Audience. Your imagined audience should be educated readers in the academic community
who want a clear, objective summary of an article, plus some reflections on the value and
quality of the article by someone who has taken time to think about it.
Structure. Like other writing modes, a review can take a number of possible forms. To
review a book, you might summarize and evaluate each chapter or section separately. For
an article review, it might be better to summarize the entire article first, then do the
evaluation. In either case, a review should begin with an introduction and end with a
conclusion.
Following is a recommended structure for the article review (word counts are only general
guidelines and don’t need to be followed strictly):
I.
Introduction (about 150 words). Give some perspective on the significance of
the article. Begin with a brief overview of Faulkner’s “A Rose for Emily” (not a
detailed plot summary, but basically what it’s about) and your response to it.
Then make a transition to Fetterley’s article as an example of a professional
scholar grappling with this story. End with a thesis statement summarizing your
overall view of the article, positive and negative.
II.
Summary (about 300 words). Objectively summarize the argument (what the
author argues, and how she structures the argument). The summary should be
mostly paraphrasing, with a few strong quotations mixed in, cited in parentheses
according to MLA style.
III.
Evaluation (about 600 words)
A. Positive. What do you like about the article? What aspects of the article are
most interesting and successful? Here you can consider such elements as
logic, method, evidence, structure, and clarity; and other dimensions: Is the
article insightful? Is it useful? As evidence of the positive aspects, discuss a
couple of persuasive or insightful interpretations (by Fetterley) of passages
in Faulkner’s story—that is, interpretations that help you understand
something in the story that you didn’t understand before.
B.
Negative. What don’t you like about the article? What aspects of the article
seem least interesting or successful, or most open to question? Here you
can also consider logic, method, evidence, structure, clarity, as well as
other dimensions like insight and usefulness.

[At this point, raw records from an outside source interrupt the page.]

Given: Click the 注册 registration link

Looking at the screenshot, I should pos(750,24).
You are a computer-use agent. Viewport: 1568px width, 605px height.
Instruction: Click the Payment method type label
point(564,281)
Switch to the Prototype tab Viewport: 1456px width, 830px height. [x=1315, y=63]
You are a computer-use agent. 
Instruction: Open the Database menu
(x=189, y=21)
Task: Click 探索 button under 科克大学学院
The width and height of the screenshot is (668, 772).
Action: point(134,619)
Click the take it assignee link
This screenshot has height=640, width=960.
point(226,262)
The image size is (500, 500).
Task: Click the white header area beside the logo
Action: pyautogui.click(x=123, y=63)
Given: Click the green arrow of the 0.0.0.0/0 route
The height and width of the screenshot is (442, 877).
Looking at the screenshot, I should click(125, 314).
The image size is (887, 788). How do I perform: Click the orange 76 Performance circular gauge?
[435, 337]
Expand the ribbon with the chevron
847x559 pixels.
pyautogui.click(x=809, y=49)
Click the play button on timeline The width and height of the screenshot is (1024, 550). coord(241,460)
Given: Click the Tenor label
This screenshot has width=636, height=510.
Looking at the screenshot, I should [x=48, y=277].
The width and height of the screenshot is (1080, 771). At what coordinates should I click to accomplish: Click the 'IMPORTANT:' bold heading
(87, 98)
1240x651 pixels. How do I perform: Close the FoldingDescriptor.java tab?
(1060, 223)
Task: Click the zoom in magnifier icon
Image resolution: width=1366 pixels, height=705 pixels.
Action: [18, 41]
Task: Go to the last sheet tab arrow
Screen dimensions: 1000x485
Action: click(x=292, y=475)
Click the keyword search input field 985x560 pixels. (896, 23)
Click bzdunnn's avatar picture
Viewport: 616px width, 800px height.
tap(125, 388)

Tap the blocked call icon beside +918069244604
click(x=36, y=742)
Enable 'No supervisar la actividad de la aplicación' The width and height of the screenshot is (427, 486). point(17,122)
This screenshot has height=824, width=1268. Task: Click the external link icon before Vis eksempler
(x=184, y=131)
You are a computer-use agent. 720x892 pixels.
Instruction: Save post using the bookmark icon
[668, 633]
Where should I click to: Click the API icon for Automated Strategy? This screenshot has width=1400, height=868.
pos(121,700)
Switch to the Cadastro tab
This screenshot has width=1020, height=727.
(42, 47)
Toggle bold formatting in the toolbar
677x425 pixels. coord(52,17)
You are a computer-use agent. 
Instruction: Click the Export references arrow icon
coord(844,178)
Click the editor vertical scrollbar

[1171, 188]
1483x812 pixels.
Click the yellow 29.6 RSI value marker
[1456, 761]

Are there places where the
logic seems questionable? Where the author doesn’t provide enough
evidence, or where you would want a different kind of evidence? Where
the language is not clear? If you take issue with a particular statement
Fetterley makes, then quote the statement first, then discuss it. As evidence
of the negative aspects, discuss a couple of problematic interpretations (by
Fetterley) of passages in Faulkner’s story—that is, interpretations you find
unconvincing or open to dispute. Demonstrate, through specific reference
to Faulkner’s text, where exactly Fetterley’s interpretations have problems
and how your interpretation of Faulkner’s story differs from hers.
Throughout this “negative” section, your tone should be scholarly and
respectful.
IV.
Conclusion (about 100 words). Now after “taking apart” the article and
criticizing it in detail, you should make some effort to “put it together again.”
Remind the reader of the article’s general significance and accomplishments,
summarize your overall response to the article, and conclude with an interesting
statement, insight, or question arising from your analysis.
Format. List your name and other information in the upper left, as indicated in the syllabus.
Cite page numbers according to MLA style. Instead of a title, list the bibliographic
information as indicated below. In your article review you should make reference to
Faulkner’s story “A Rose for Emily” and quote from it using MLA style. Therefore, list the
story in MLA format in a Works Cited list at the end. (Do not include Fetterley’s article in
the Works Cited list because you will put that information on the first page.)
John Doe 592201999
Sophomore Composition and Conversation
Teacher’s Name
Essay 1.1
Date
Review of Judith Fetterley. “A Rose for ‘A Rose for Emily.’” The Norton Introduction to
Literature. Ed. Jerome Beaty et al. New York: Norton, 2002. 252-58.